My over-riding observation is of the respect they had for each other, and the good relationship they shared. My mum was a stickler for routine and was very conscientious. Her hand-written ledgers were neatness personified. She was more risk-averse than my dad, but they complemented each other well, and his entrepreneurial mindset allowed for business growth while her pragmatism kept things grounded.
They created employment and training opportunities for apprentice mechanics, and at the other end of the age spectrum, a retired skilled worker was brought in to help with funerals.
He also fulfilled his passion for refurbishing vintage motor vehicles, and a 1935 Lagonda Rapide Open Tourer, which was lovingly brought back into service in his spare time, now sits in the Riverside Museum.
The Lagonda belonged to Miss Pearcey of Yonderfield Farm, West Kilbride. Miss Pearcey’s grandfather, Robert Barr, a Largs-born millionaire ship-owner, whisky magnate and philanthropist had left her considerable wealth, including the Seamill Hydropathic[i]. The Seamill Hydro is still privately owned, and a classic example of a family business.
Miss Pearcey had asked my dad to garage the car, and repair and refurbish it. She also left instructions that on her death it was to be given to the Glasgow Transport Museum. Miss Pearcey died in 1984 at the age of 74.
On a recent visit to the Riverside Museum, the staff were charming and helpful, and let me see inside the vehicle. This brought back fond memories of the ripped horsehair seat which was the favourite sleeping hideout of Sooty, our family cat.
My dad was also more or less permanently on call – either for funerals or to deal with the regular breakdowns so common in motor cars during that era. So, their working week varied in length and intensity, geared round the needs of their customers. Reputation was paramount, and they built up a strong and loyal customer base.
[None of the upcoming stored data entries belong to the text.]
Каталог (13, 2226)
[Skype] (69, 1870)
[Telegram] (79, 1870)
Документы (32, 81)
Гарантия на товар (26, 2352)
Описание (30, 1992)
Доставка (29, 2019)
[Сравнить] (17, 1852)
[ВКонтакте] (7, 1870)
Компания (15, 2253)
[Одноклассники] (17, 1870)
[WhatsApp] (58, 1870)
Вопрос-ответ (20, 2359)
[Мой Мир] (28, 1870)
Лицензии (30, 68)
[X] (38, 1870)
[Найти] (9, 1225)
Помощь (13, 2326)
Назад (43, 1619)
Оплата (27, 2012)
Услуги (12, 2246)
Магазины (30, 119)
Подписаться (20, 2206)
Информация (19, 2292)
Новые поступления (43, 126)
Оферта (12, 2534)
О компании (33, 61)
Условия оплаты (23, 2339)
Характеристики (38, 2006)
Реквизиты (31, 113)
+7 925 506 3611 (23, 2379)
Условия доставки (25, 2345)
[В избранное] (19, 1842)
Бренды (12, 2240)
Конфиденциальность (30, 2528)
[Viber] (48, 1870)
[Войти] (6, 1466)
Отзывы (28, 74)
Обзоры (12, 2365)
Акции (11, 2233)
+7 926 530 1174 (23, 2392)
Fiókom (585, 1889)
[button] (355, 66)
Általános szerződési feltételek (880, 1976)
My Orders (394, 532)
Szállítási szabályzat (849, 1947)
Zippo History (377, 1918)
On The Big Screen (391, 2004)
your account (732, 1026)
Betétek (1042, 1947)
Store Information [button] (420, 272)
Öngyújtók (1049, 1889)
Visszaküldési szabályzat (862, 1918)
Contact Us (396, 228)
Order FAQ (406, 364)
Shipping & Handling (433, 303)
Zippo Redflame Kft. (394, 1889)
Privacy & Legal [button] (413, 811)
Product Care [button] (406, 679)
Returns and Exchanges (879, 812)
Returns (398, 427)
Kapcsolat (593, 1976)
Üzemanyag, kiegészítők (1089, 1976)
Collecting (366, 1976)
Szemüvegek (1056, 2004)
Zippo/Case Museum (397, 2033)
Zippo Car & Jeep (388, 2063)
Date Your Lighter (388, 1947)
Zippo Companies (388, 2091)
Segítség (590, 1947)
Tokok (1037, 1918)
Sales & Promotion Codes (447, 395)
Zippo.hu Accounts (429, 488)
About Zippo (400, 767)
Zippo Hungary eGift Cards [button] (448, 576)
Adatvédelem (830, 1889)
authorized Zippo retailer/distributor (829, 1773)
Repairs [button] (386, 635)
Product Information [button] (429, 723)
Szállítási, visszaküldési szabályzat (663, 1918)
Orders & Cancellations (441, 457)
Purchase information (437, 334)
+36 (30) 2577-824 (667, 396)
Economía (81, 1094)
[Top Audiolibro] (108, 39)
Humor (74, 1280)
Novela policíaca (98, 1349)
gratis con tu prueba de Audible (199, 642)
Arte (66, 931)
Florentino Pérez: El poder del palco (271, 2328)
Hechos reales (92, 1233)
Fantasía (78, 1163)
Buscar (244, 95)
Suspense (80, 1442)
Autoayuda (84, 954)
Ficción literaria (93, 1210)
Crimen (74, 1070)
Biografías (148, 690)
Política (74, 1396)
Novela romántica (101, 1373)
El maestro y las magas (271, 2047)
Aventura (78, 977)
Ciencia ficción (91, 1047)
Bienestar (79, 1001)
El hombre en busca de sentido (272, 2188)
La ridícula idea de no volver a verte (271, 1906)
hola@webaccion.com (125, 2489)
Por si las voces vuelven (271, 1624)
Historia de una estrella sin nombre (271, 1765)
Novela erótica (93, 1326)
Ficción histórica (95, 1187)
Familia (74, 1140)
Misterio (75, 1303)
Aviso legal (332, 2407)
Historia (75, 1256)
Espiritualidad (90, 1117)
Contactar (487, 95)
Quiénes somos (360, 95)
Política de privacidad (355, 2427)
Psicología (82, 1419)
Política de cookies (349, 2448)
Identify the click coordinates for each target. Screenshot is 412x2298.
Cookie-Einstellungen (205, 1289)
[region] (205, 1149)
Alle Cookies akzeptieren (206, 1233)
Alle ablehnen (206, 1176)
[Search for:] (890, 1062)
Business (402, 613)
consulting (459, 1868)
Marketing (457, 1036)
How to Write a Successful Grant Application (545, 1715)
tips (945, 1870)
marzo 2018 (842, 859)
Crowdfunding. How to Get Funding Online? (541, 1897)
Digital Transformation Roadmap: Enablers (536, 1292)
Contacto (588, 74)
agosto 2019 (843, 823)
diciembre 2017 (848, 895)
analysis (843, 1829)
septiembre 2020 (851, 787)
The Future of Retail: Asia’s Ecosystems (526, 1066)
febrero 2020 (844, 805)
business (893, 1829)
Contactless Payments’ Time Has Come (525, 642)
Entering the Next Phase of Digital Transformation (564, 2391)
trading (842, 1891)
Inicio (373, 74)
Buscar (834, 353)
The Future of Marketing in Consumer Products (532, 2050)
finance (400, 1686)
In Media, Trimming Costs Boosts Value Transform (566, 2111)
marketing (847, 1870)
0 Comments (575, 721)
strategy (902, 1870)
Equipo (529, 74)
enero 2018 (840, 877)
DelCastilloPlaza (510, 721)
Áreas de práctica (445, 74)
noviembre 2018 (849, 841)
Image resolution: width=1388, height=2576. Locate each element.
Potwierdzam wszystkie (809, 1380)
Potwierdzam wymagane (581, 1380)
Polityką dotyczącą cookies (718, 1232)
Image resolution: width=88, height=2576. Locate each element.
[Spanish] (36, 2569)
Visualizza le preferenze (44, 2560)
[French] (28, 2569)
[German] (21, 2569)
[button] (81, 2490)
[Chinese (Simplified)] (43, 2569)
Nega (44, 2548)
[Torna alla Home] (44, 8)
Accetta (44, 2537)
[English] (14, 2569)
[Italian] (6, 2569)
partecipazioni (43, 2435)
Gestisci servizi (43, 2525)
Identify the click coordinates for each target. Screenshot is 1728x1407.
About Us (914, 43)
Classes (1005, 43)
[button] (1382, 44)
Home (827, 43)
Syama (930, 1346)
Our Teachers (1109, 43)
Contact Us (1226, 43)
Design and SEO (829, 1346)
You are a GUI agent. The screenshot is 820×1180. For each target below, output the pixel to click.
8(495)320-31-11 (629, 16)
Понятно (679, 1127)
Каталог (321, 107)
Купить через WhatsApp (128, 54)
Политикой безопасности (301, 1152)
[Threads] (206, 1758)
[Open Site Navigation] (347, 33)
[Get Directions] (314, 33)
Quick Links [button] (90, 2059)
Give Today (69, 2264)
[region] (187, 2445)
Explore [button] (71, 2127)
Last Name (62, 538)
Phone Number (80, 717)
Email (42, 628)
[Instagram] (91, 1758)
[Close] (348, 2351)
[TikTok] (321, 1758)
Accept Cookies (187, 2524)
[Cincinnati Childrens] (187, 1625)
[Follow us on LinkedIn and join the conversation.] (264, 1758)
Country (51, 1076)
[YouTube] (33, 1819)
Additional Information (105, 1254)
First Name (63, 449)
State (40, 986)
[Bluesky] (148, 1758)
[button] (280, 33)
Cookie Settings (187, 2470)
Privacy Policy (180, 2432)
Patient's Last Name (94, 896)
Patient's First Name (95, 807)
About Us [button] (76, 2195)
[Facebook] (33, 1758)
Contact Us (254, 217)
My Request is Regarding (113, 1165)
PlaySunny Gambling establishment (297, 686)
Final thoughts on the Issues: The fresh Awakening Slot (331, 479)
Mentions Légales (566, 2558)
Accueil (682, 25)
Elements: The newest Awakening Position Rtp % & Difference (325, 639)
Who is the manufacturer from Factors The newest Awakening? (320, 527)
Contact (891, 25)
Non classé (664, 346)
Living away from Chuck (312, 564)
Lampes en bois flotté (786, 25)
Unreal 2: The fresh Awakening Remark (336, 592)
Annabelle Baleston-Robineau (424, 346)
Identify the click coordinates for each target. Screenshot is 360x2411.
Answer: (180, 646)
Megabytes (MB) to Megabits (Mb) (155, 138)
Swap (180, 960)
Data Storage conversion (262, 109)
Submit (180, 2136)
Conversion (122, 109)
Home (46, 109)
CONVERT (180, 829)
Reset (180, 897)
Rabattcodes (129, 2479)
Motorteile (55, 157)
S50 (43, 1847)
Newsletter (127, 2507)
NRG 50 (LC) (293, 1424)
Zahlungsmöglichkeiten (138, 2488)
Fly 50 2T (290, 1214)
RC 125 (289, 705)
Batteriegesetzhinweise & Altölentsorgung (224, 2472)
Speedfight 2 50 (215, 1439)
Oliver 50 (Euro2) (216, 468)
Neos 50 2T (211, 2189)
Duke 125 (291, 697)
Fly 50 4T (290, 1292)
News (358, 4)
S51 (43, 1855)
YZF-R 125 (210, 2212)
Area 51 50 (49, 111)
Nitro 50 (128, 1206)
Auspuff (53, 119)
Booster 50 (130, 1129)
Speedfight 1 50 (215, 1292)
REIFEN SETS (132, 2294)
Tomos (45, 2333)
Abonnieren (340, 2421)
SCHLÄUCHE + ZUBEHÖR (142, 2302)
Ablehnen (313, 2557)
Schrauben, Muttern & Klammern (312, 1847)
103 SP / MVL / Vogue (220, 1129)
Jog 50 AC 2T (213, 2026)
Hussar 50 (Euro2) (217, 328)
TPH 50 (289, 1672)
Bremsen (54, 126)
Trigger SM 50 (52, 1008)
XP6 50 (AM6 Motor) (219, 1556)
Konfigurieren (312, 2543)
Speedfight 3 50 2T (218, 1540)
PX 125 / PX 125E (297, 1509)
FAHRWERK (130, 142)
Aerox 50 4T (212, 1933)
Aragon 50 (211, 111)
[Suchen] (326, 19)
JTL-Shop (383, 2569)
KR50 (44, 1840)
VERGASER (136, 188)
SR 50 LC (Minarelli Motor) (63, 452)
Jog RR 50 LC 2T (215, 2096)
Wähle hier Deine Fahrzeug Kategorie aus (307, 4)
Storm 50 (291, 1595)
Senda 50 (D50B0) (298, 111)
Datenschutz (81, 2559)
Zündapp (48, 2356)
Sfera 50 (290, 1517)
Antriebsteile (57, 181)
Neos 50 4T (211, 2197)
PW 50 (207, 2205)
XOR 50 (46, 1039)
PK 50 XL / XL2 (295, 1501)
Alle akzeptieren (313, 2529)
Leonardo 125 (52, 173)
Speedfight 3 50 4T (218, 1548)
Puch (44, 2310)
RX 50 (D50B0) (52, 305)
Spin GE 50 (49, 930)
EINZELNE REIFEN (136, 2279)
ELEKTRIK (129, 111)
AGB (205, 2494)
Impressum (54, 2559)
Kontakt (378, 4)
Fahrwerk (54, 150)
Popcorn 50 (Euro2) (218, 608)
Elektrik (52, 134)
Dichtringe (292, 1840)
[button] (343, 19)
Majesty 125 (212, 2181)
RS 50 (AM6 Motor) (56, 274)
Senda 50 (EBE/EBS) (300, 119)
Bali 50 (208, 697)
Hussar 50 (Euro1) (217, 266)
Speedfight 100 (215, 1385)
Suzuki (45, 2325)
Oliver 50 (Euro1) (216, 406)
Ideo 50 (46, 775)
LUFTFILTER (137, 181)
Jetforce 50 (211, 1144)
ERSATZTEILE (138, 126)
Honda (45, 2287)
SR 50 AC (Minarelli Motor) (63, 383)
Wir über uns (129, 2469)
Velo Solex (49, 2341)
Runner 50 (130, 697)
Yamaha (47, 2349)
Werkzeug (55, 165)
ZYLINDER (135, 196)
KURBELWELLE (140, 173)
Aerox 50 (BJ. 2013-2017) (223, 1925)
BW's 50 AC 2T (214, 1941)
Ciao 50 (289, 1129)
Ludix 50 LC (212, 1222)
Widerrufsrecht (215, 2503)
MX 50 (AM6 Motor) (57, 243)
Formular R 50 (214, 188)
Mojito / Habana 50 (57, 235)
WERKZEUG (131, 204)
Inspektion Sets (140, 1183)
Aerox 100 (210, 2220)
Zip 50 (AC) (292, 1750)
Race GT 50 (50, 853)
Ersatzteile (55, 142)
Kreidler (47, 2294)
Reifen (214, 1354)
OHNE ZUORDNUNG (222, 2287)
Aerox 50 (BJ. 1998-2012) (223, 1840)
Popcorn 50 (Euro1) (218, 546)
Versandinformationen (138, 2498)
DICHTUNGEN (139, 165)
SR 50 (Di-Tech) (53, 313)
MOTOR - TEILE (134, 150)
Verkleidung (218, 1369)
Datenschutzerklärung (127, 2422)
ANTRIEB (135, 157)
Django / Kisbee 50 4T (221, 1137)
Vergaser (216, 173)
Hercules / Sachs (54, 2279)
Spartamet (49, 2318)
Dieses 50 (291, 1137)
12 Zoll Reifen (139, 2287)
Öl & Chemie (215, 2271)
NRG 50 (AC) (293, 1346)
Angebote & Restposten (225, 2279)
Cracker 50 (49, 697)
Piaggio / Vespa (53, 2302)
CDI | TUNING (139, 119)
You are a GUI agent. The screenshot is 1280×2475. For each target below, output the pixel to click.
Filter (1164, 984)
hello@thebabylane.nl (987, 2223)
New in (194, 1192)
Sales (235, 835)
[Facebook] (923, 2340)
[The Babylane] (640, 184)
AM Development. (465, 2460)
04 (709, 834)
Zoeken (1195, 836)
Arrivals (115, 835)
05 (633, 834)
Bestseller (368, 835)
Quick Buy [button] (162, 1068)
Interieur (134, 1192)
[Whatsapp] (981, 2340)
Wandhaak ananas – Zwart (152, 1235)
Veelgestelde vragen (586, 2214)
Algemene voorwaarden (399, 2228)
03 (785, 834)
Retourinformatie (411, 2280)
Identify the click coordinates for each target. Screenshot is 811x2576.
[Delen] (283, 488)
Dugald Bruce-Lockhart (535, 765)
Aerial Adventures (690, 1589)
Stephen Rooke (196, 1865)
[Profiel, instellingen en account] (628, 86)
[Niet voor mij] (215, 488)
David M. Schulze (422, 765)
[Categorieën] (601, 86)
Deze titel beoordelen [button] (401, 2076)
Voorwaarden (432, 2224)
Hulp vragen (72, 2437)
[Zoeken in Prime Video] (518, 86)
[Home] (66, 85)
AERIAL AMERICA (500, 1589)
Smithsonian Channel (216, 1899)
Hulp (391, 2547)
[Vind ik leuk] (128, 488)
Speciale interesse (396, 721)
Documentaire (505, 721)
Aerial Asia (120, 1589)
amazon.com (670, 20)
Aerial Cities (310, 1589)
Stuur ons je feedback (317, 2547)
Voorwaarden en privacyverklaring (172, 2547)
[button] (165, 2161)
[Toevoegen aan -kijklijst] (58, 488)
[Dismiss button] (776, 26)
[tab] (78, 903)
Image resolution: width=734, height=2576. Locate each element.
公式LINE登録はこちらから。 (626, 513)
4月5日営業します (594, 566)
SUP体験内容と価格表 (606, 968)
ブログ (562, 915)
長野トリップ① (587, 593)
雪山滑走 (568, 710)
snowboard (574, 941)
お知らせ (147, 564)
In a recent issue of INSIGHT ADDED, our leadership newsletter, we mentioned “Leadershift” the latest book from Dr John C Maxwell. In this he recounts the story of the mechanic who, unable to fix the brakes on a customer’s car, tells him that he has just made the horn louder to compensate! My dad would have been outraged.
My parents ran their business for 15 years, until ill-health forced them to retire. They both passed away a few years later.
At The Leader, the motoring analogy is a close fit with our mission as we strive to be your compass and companion on your leadership journey. I draw on the leadership skills and knowledge built up over my own career, underpinned by the strong principles of trust, respect and loyalty which were instilled in me during my childhood growing up in a family business in a small village and tight-knit local community.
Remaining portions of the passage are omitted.